La douce vengeance d'Anne Émond

À l’écran, Alexane Jamieson ( à gauche) est Juliette, totalement.
Photo: Valérian Mazataud Le Devoir À l’écran, Alexane Jamieson ( à gauche) est Juliette, totalement.

Après ses excellents Nuit #1, Les êtres chers et Nelly, Anne Émond ajoute une autre héroïne mémorable à sa filmographie. Ce faisant, la réalisatrice enrichit son registre d’une touche de légèreté sans que l’acuité de son regard s’en trouve atténuée.

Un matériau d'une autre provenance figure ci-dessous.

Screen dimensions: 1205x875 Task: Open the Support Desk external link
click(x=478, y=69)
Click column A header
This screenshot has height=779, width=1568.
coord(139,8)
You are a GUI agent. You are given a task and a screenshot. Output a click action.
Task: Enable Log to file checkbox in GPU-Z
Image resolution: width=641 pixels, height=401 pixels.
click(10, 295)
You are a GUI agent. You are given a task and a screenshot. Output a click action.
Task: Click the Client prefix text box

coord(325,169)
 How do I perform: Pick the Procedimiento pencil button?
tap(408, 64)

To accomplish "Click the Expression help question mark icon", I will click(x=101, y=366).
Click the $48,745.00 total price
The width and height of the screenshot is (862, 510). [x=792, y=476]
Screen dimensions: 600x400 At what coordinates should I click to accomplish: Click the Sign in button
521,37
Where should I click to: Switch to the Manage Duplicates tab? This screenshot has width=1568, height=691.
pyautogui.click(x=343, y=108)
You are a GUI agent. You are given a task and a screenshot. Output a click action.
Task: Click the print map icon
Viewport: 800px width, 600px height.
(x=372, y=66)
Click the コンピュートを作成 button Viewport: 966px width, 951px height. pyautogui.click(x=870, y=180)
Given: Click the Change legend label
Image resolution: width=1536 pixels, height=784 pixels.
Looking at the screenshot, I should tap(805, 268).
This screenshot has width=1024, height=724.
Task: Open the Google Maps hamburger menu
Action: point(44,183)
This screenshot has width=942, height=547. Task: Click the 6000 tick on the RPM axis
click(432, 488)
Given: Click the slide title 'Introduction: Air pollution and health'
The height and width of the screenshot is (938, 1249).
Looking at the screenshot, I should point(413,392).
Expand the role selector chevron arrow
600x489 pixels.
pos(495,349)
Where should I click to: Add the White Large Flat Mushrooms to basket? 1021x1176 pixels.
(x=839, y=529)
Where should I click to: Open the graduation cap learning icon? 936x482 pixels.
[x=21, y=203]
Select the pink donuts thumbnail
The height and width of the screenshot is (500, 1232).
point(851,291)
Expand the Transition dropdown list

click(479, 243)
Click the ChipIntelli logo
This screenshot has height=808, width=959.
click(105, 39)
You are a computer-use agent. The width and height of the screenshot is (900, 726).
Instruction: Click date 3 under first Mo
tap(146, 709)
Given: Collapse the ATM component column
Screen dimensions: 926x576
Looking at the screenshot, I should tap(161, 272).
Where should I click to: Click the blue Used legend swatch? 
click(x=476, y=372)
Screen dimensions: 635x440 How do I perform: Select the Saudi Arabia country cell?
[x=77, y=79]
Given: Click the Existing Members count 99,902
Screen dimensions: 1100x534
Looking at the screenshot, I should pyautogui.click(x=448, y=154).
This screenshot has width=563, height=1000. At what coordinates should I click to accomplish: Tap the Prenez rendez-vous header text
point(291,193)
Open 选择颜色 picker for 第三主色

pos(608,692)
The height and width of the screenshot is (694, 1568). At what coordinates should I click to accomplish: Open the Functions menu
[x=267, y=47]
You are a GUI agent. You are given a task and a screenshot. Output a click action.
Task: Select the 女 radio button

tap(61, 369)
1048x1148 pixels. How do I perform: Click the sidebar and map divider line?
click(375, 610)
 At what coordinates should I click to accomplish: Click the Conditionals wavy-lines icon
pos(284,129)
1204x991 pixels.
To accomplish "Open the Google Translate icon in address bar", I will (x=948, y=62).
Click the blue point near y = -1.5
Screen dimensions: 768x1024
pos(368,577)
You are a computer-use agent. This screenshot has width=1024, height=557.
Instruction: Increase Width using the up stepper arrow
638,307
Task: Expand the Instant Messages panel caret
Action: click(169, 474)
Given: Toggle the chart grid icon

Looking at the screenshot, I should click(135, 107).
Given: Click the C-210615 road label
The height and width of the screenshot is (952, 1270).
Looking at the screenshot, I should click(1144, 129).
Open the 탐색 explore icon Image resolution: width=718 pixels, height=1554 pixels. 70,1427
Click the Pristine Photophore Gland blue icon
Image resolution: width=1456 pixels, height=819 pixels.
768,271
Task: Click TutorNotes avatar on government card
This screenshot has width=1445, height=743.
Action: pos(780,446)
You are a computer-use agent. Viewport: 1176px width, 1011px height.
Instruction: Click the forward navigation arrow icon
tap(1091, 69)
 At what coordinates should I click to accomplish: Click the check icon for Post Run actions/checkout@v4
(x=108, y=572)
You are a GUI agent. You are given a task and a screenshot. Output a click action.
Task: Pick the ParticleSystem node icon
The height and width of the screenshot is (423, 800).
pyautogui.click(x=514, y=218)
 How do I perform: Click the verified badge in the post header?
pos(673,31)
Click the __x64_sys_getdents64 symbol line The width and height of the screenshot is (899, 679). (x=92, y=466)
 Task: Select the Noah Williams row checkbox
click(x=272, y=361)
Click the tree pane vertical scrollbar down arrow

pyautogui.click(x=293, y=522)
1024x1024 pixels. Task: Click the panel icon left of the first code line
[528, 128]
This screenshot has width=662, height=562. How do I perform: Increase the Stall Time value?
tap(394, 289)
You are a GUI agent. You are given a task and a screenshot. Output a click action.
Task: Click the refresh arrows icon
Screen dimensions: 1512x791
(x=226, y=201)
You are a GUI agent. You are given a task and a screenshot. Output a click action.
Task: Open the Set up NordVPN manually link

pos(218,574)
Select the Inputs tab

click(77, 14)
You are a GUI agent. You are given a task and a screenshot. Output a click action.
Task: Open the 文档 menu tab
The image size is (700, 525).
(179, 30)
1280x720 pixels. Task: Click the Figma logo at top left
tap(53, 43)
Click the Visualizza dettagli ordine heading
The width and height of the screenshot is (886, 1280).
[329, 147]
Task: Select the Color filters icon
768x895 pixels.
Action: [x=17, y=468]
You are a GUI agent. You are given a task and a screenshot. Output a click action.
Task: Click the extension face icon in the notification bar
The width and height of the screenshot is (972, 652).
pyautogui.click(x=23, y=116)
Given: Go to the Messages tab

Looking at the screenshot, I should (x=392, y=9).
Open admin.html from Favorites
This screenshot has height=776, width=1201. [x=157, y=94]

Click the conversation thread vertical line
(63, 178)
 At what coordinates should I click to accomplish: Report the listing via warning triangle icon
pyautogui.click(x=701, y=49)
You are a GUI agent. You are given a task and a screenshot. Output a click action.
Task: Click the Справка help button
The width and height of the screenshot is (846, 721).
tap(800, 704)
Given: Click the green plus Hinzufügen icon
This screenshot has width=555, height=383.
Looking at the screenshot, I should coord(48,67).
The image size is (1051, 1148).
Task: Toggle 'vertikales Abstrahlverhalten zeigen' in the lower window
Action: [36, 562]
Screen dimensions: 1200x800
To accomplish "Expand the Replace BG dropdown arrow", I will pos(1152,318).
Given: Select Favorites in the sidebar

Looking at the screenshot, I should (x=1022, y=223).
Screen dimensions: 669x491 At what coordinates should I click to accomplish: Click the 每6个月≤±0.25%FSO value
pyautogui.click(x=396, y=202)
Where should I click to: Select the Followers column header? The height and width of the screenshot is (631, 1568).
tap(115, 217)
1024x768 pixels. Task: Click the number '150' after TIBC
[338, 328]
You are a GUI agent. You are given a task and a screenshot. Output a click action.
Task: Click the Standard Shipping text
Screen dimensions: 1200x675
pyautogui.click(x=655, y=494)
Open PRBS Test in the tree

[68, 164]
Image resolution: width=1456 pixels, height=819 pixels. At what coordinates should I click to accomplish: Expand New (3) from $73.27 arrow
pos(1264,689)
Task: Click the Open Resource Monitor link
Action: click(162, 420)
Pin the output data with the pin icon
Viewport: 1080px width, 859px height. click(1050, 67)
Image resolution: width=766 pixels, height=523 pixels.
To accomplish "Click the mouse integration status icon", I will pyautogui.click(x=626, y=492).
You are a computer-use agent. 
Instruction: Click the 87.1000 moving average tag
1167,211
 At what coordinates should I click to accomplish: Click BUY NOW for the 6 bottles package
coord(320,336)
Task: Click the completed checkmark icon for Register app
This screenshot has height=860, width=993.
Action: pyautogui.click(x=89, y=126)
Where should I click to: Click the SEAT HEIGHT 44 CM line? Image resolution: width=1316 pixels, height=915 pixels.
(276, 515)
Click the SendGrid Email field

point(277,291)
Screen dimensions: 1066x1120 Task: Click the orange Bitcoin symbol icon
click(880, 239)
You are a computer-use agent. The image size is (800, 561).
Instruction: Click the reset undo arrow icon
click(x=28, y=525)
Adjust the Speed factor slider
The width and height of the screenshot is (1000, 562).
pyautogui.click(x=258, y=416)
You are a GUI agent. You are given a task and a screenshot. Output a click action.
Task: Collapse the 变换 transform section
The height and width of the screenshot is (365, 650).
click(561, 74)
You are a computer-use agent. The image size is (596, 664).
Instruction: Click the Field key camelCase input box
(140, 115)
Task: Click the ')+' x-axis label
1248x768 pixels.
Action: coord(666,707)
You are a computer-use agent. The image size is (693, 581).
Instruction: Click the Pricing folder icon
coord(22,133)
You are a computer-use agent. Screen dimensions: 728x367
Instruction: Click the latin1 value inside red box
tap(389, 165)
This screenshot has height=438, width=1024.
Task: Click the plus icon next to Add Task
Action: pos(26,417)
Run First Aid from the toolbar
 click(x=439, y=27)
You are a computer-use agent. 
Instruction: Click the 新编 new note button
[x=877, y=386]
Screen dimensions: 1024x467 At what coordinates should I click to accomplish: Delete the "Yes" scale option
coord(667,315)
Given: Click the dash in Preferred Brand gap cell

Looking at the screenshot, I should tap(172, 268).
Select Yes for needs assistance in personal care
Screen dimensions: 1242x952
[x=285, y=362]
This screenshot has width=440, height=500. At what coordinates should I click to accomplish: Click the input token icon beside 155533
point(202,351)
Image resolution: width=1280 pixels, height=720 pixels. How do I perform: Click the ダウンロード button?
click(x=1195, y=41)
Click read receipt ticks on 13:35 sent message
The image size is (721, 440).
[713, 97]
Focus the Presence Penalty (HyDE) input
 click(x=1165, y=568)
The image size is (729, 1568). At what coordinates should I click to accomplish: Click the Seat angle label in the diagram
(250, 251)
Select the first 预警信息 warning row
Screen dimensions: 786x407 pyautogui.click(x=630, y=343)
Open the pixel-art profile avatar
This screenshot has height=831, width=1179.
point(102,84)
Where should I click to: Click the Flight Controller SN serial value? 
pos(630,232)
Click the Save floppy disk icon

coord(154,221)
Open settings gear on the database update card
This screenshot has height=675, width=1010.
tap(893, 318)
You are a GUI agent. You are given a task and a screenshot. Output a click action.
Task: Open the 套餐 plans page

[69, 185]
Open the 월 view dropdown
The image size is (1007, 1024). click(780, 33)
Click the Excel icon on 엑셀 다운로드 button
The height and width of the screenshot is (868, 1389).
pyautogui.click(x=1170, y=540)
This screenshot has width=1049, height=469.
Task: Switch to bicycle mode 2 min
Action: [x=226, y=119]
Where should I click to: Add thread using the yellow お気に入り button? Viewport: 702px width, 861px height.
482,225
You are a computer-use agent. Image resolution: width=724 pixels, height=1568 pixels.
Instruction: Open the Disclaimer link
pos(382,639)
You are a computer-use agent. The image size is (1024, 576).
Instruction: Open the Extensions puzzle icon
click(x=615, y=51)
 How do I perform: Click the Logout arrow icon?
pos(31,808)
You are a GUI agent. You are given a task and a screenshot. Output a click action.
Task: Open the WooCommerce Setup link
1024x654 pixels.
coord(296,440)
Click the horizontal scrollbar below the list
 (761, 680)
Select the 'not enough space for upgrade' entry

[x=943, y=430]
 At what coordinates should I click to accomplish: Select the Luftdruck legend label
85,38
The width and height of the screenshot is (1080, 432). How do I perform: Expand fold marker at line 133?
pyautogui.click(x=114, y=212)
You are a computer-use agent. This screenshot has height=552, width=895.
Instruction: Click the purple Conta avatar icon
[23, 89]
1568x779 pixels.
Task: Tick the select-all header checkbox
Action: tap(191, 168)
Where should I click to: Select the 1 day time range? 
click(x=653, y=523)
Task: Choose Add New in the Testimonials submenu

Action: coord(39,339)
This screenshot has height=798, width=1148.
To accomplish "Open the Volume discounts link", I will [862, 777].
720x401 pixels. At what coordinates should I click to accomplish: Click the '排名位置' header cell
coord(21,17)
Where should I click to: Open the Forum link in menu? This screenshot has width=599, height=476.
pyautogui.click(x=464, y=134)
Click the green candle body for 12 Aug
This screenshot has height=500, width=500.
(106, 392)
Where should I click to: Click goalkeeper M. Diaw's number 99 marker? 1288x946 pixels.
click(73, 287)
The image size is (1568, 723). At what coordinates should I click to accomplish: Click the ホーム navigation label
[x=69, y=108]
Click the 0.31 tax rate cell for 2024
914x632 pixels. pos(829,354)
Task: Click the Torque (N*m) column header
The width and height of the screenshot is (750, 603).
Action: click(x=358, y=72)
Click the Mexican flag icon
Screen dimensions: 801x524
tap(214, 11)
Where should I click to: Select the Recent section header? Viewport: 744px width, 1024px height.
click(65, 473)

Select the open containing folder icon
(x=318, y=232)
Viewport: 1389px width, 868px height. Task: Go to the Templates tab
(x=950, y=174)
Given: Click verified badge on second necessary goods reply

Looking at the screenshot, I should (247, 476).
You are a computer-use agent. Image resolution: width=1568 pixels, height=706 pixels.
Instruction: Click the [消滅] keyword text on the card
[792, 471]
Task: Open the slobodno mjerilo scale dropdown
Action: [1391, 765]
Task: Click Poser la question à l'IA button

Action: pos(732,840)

L’année scolaire tire à sa fin. Un contexte qui incite Juliette, 13 ans, à philosopher : « On dirait que j’attends quelque chose, mais je sais pas quoi », confie-t-elle, songeuse. Car elle est volontiers dans sa tête, Juliette. Excellente élève, pas populaire, mais pas malheureuse pour autant, elle fabule et fantasme, notamment sur le beau Liam, un ami de son frère. Jusque-là insouciante, l’adolescente a un choc lorsqu’un autre élève la traite de « grosse torche ». C’est violent, déstabilisant, mais elle refuse de s’effacer. Sa meilleure et seule amie, Léane, est là pour l’épauler. Et il y a son père, qui la comprend, la devine. Belle galerie de personnages que celle de ce Jeune Juliette, d’Anne Émond, à commencer par son héroïne campée par l’irrésistible Alexane Jamieson.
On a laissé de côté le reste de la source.